▶ Aim of the task
Can you give the records below again with "How do I perform" replaced by "How can I carry out" everywhere, keeping everything else unchanged and omitting the pictures?

▶ Input for this task
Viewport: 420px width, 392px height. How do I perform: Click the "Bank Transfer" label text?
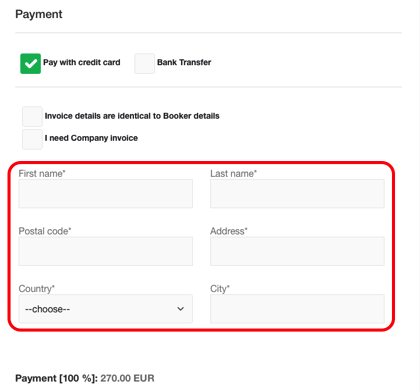tap(184, 62)
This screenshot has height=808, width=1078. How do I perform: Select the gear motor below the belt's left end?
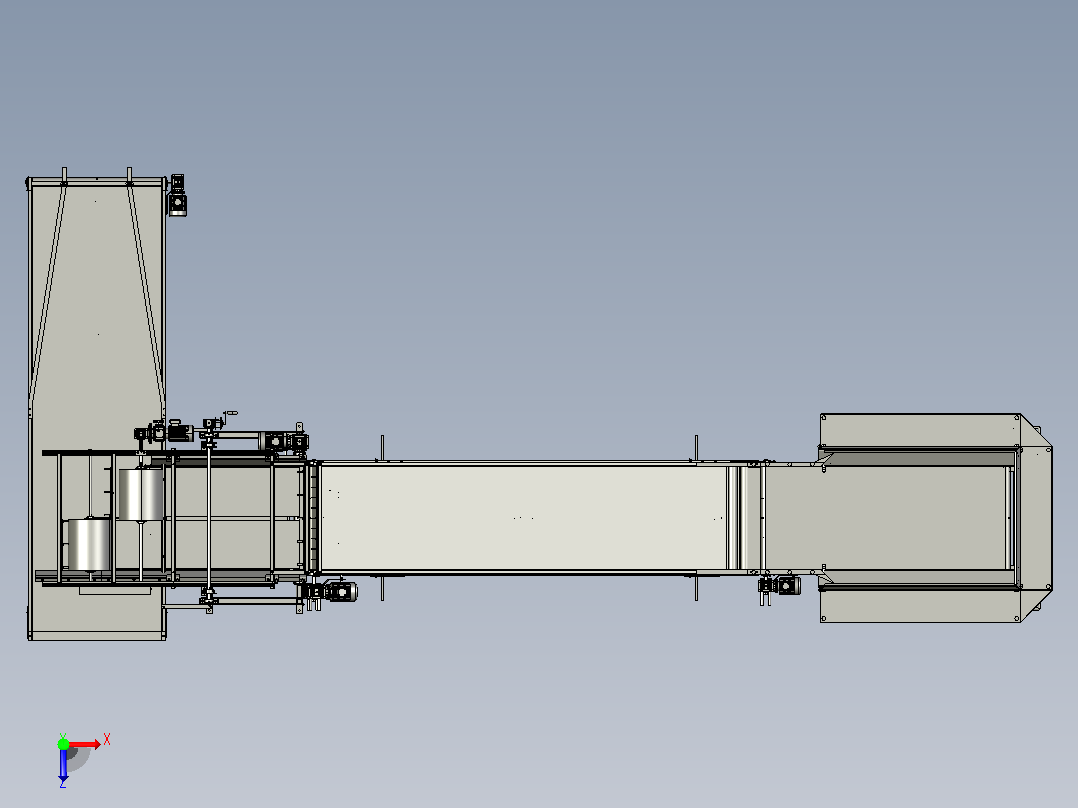click(332, 591)
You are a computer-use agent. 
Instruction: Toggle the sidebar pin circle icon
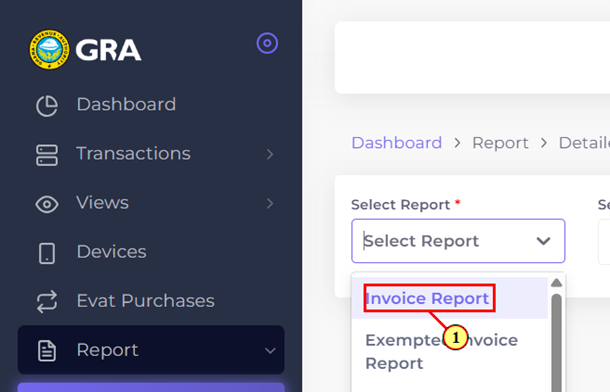(x=267, y=43)
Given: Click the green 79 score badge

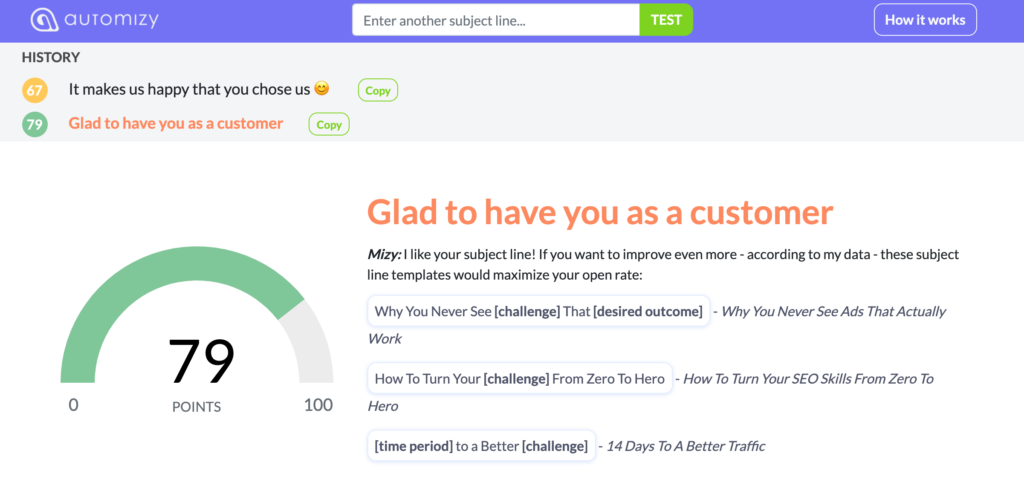Looking at the screenshot, I should point(35,124).
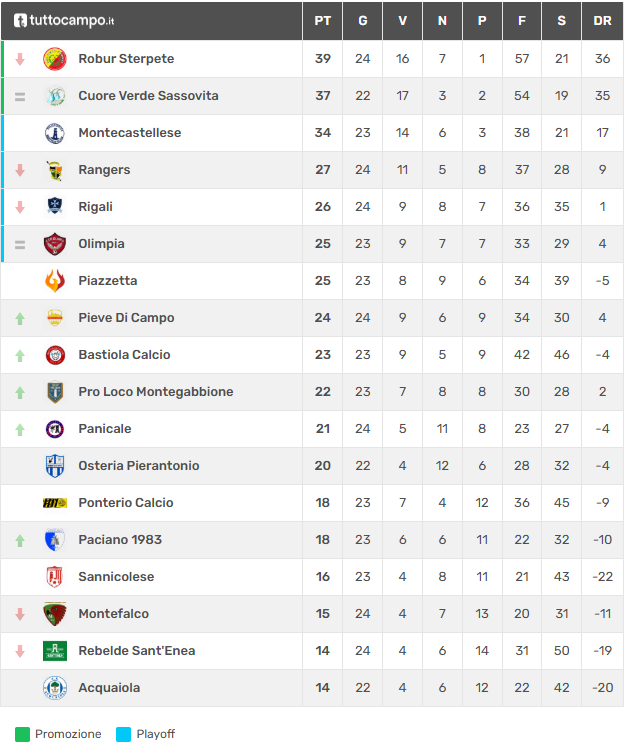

▶ Exercise result
Viewport: 420px width, 392px height. How can I carry out: Click the "Bank Transfer" label text?
tap(184, 62)
This screenshot has height=808, width=1078. How can I carry out: Select the gear motor below the belt's left end?
click(332, 591)
You are a computer-use agent. 
Instruction: Toggle the sidebar pin circle icon
(x=267, y=43)
Given: Click the green 79 score badge

Looking at the screenshot, I should point(35,124).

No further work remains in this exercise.